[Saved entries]
/---
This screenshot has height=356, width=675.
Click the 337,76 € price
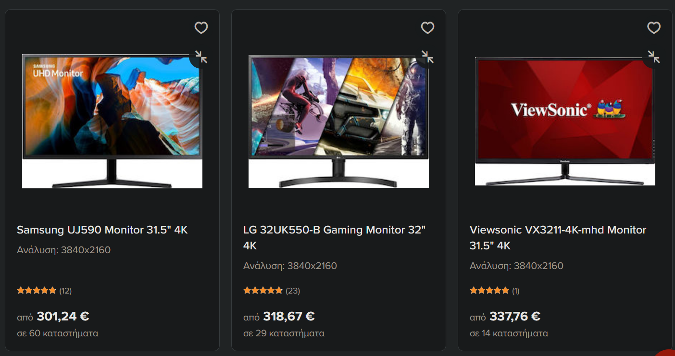[x=515, y=316]
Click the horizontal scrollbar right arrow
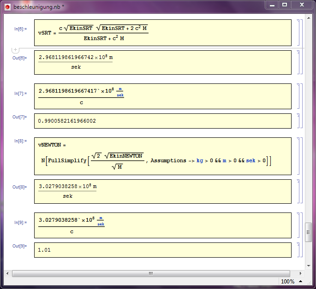The height and width of the screenshot is (289, 316). [x=299, y=273]
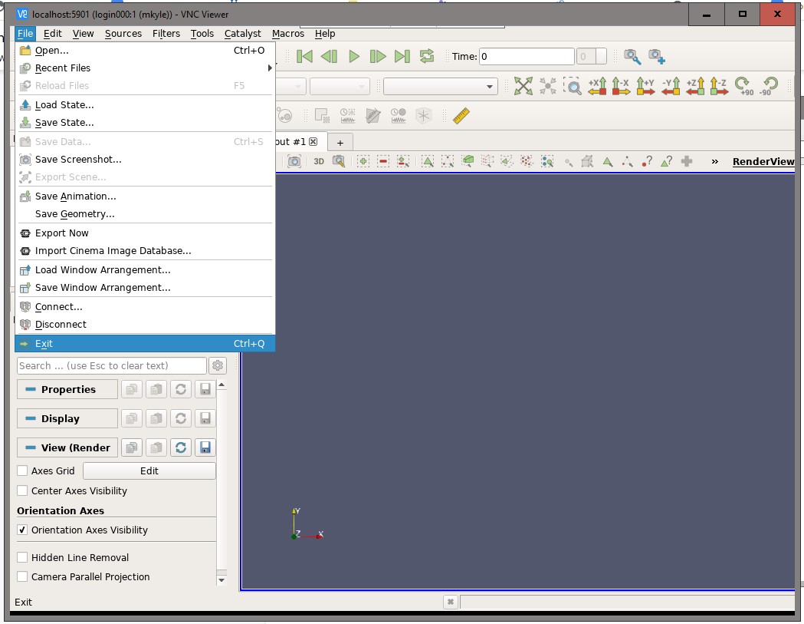Select Exit in the File menu

click(x=44, y=344)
\---
> **Exercise**: Before copying the data, remove the pictures. Then repeat the rest exactly.

> **Response box**:
This screenshot has height=356, width=675.
Click the 337,76 € price
[x=515, y=316]
Click the horizontal scrollbar right arrow
The height and width of the screenshot is (289, 316). [x=299, y=273]
Select Exit in the File menu

click(x=44, y=344)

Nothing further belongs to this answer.